WASHINGTON, June 30, 2014 - The World Bank’s Board of Executive Directors today approved a US$200 million loan and a US$70 million credit for the Government of Vietnam to support power sector reforms, climate resilience, and lower carbon intensity development.
“These two operations will contribute to Vietnam’s efforts to move towards more environmentally sustainable growth as envisaged in the Socio-economic Development Plan for 2011-2015, by supporting the emergence of a more modern and efficient power market and helping Government to put in place policies across several sectors to enhance the country’s climate resilience,” said Victoria Kwakwa, World Bank Country Director for Vietnam.
Vietnam is one of the world’s most vulnerable countries to climate change. Natural disasters and sea-level rise already have significant economic and human costs, with natural disasters alone costing as much as 1.5 percent of global domestic product per year.

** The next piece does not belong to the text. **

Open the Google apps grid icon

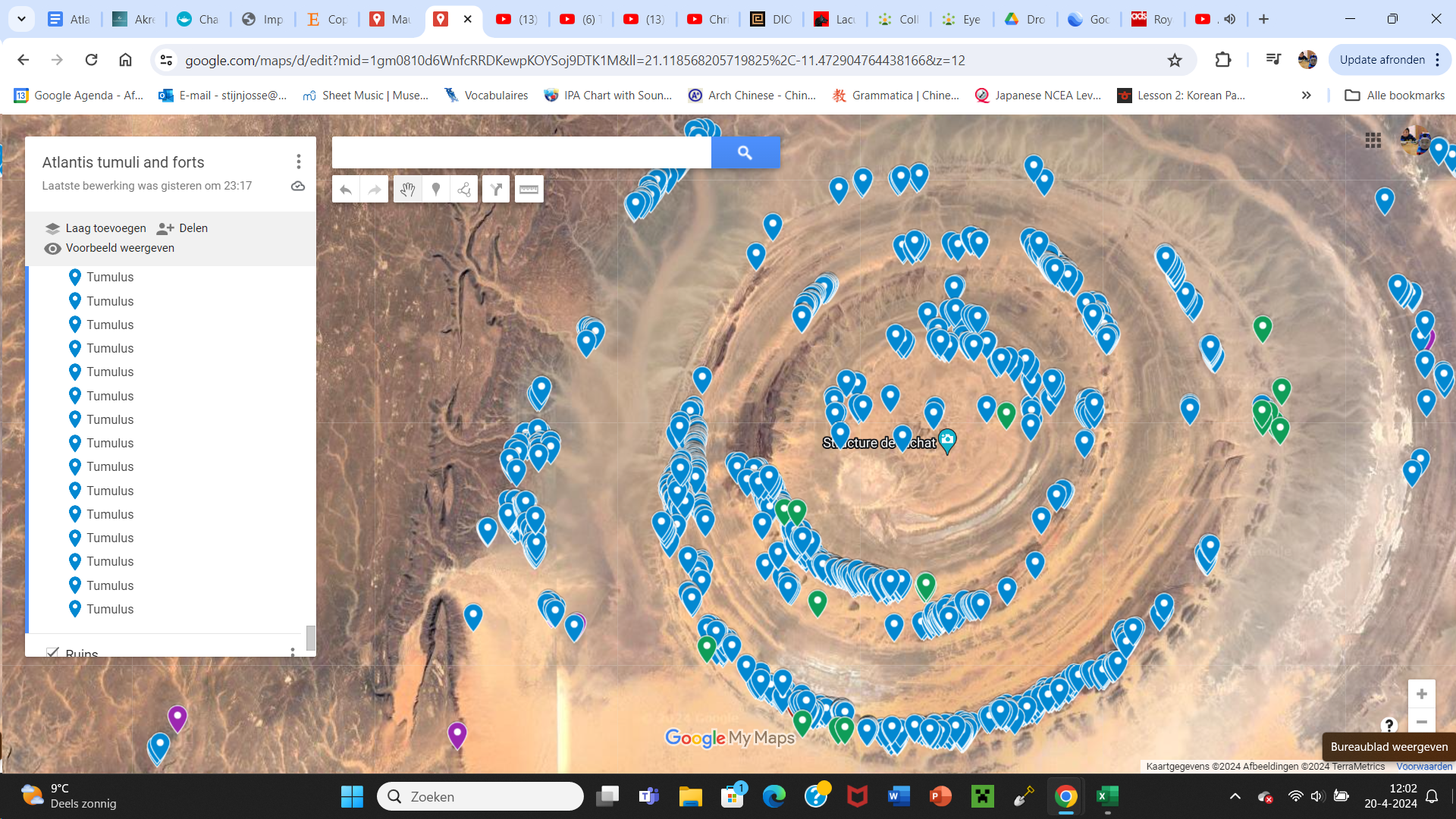coord(1373,140)
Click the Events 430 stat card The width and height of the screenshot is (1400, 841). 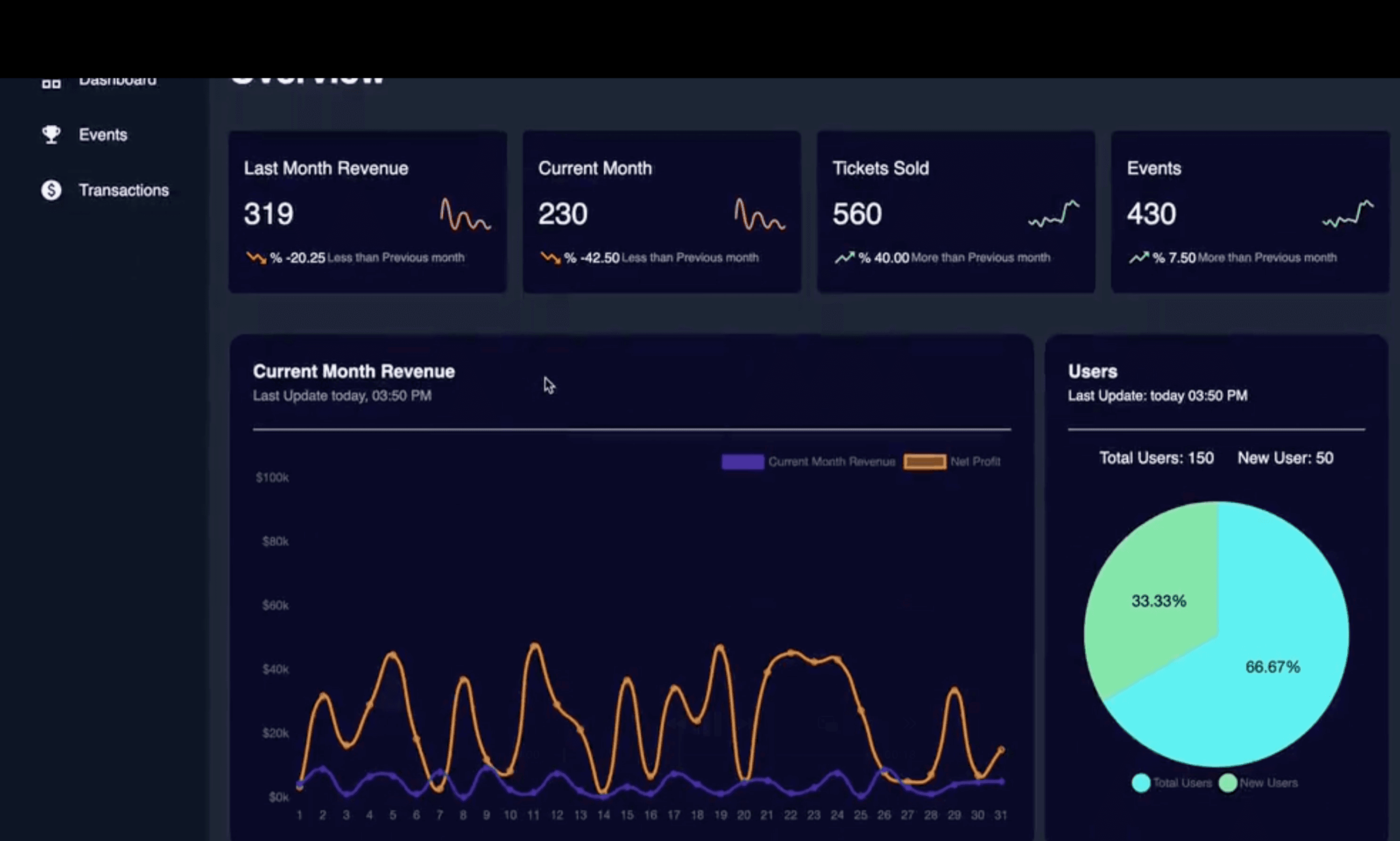[1251, 211]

Of the total, a loan of US$200 million will support the Third Power Sector Reform Development Policy Operation, which supports six policy areas, including the full commercial operation of Vietnam’s competitive generation market; the entry of new generation companies in the market; turning power generation companies into independent companies; and the implementation of regulations to move into a more transparent and predictable electricity tariff system.
This operation is the last in a series of three supporting the Government’s power sector reforms which focuses on transparency and competition in the power market, and enhancing efficient use of electricity including through more market based tariffs. With this operation the first phase of the reform program has been successfully completed.
The third Climate Change Development Policy Operation (US$70 million) aims to support the Government efforts to address climate change by adopting policies and strengthening institutional capacity to promote climate resilience and lower carbon intensity development. It is the third of a series of three operations of US$70 million each, supporting three pillars, covering policies in better water management, energy efficiency, and policy and institutional development.
The credit for the Third Climate Change Operation comes from the International Development Association, the World Bank Group’s fund for low-income countries. The loan for the Third Power Sector Reforms Operation is financed by the International Bank for Reconstruction and Development, the World Bank Group’s financing arm for middle-income countries.